A newly complete database of human protein kinases and their preferred binding sites provides a powerful new platform to investigate cell signaling pathways.
Culminating 25 years of research, MIT, Harvard University, and Yale University scientists and collaborators have unveiled a comprehensive atlas of human tyrosine kinases — enzymes that regulate a wide variety of cellular activities — and their binding sites.
The addition of tyrosine kinases to a previously published dataset from the same group now completes a free, publicly available atlas of all human kinases and their specific binding sites on proteins, which together orchestrate fundamental cell processes such as growth, cell division, and metabolism.
Now, researchers can use data from mass spectrometry, a common laboratory technique, to identify the kinases involved in normal and dysregulated cell signaling in human tissue, such as during inflammation or cancer progression.
“I am most excited about being able to apply this to individual patients’ tumors and learn about the signaling states of cancer and heterogeneity of that signaling,” says Michael Yaffe, who is the David H. Koch Professor of Science at MIT, the director of the MIT Center for Precision Cancer Medicine, a member of MIT’s Koch Institute for Integrative Cancer Research, and a senior author of the new study. “This could reveal new druggable targets or novel combination therapies.”
The study, published in Nature, is the product of a long-standing collaboration with senior authors Lewis Cantley at Harvard Medical School and Dana-Farber Cancer Institute, Benjamin Turk at Yale School of Medicine, and Jared Johnson at Weill Cornell Medical College.
The paper’s lead authors are Tomer Yaron-Barir at Columbia University Irving Medical Center, and MIT’s Brian Joughin, with contributions from Kontstantin Krismer, Mina Takegami, and Pau Creixell.
Kinase kingdom
Human cells are governed by a network of diverse protein kinases that alter the properties of other proteins by adding or removing chemical compounds called phosphate groups. Phosphate groups are small but powerful: When attached to proteins, they can turn proteins on or off, or even dramatically change their function. Identifying which of the almost 400 human kinases phosphorylate a specific protein at a particular site on the protein was traditionally a lengthy, laborious process.
Beginning in the mid 1990s, the Cantley laboratory developed a method using a library of small peptides to identify the optimal amino acid sequence — called a motif, similar to a scannable barcode — that a kinase targets on its substrate proteins for the addition of a phosphate group. Over the ensuing years, Yaffe, Turk, and Johnson, all of whom spent time as postdocs in the Cantley lab, made seminal advancements in the technique, increasing its throughput, accuracy, and utility.
Johnson led a massive experimental effort exposing batches of kinases to these peptide libraries and observed which kinases phosphorylated which subsets of peptides. In a corresponding Nature paper published in January 2023, the team mapped more than 300 serine/threonine kinases, the other main type of protein kinase, to their motifs. In the current paper, they complete the human “kinome” by successfully mapping 93 tyrosine kinases to their corresponding motifs.
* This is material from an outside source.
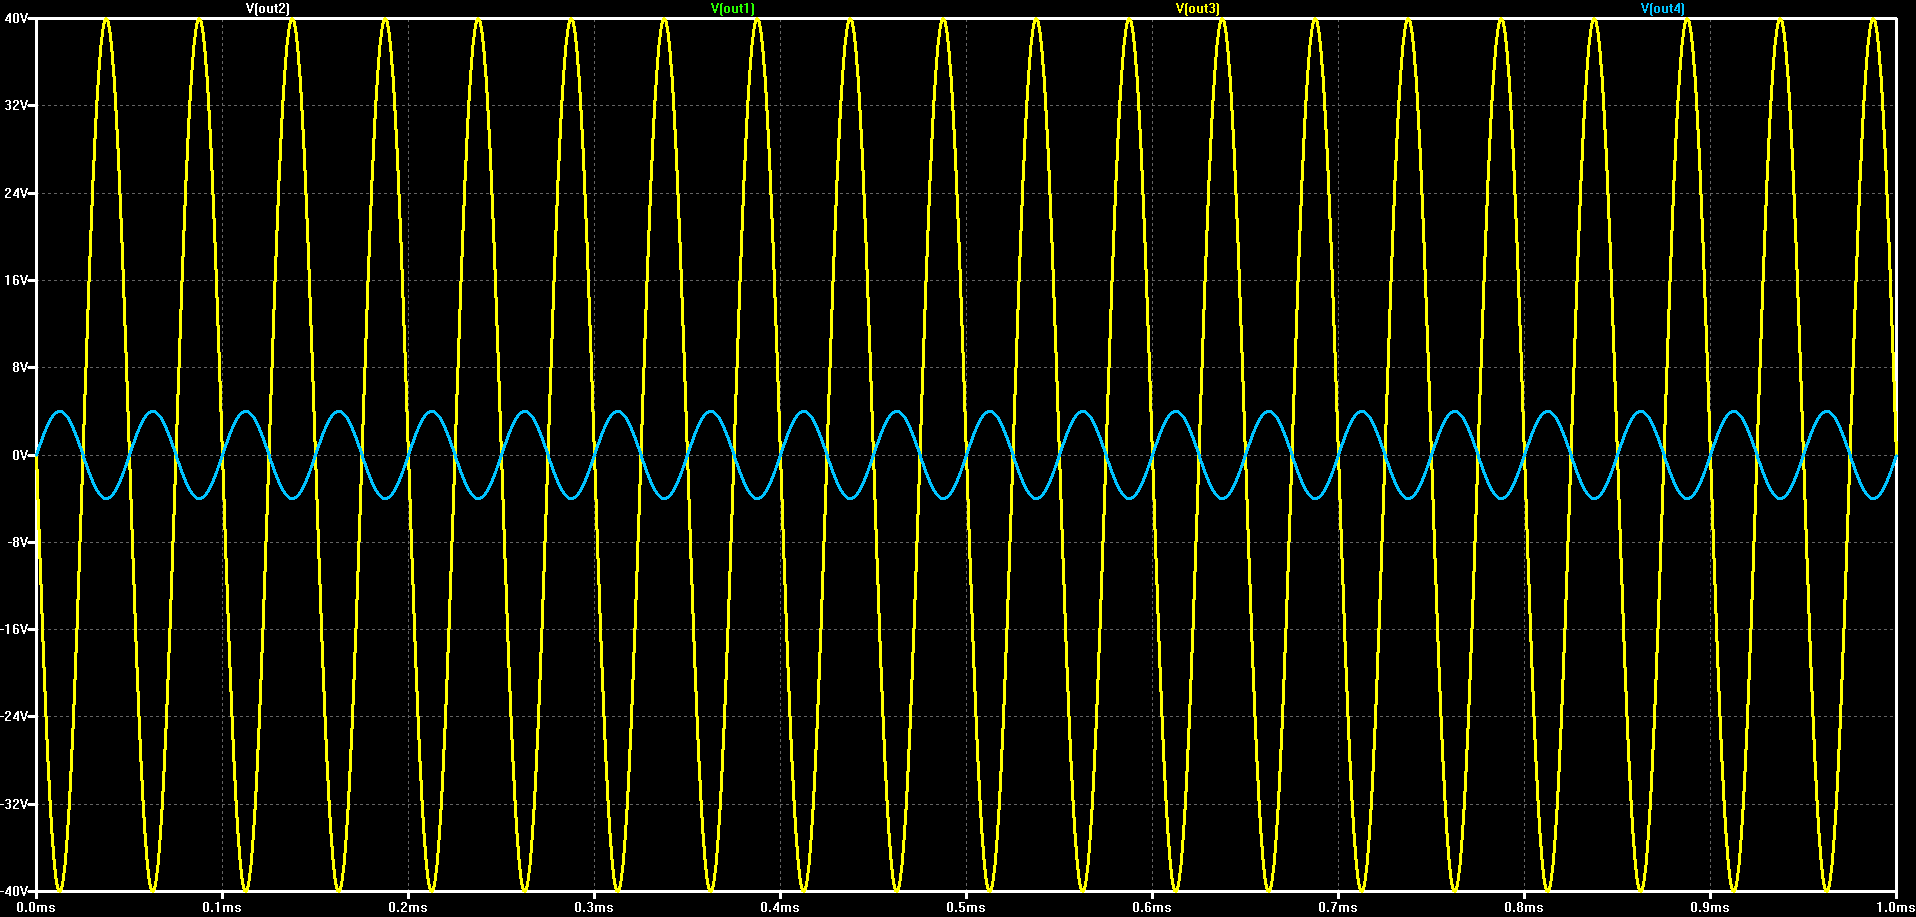
Task: Click the 0.5ms time axis label
Action: pyautogui.click(x=966, y=907)
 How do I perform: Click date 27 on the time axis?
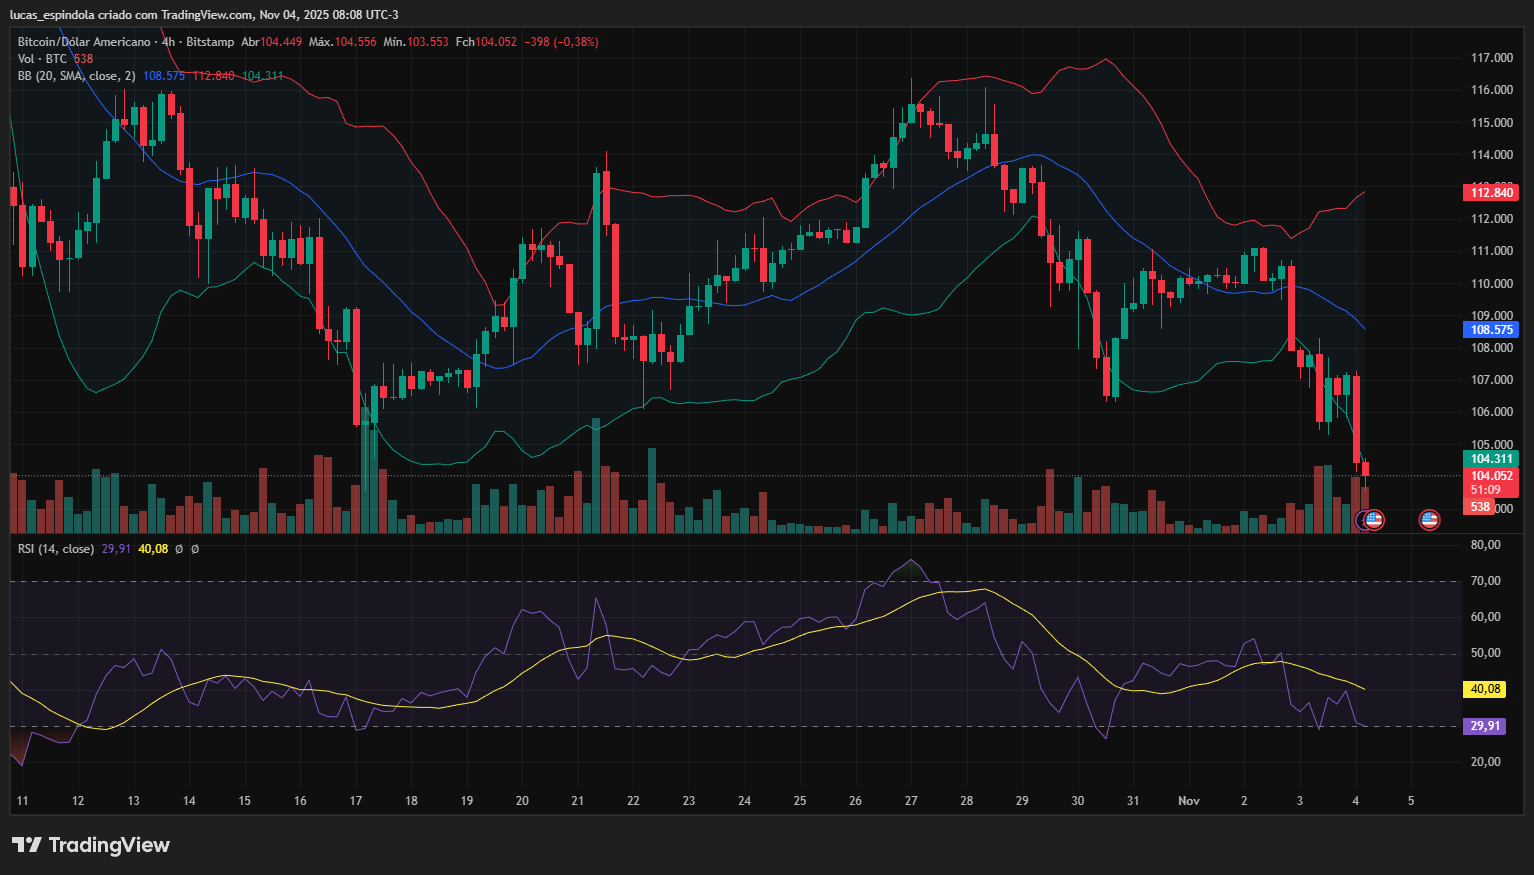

Next, by creating and using advanced computational tools, Yaron-Barir, Krismer, Joughin, Takegami, and Yaffe tested whether the results were predictive of real proteins, and whether the results might reveal unknown signaling events in normal and cancer cells. By analyzing phosphoproteomic data from mass spectrometry to reveal phosphorylation patterns in cells, their atlas accurately predicted tyrosine kinase activity in previously studied cell signaling pathways.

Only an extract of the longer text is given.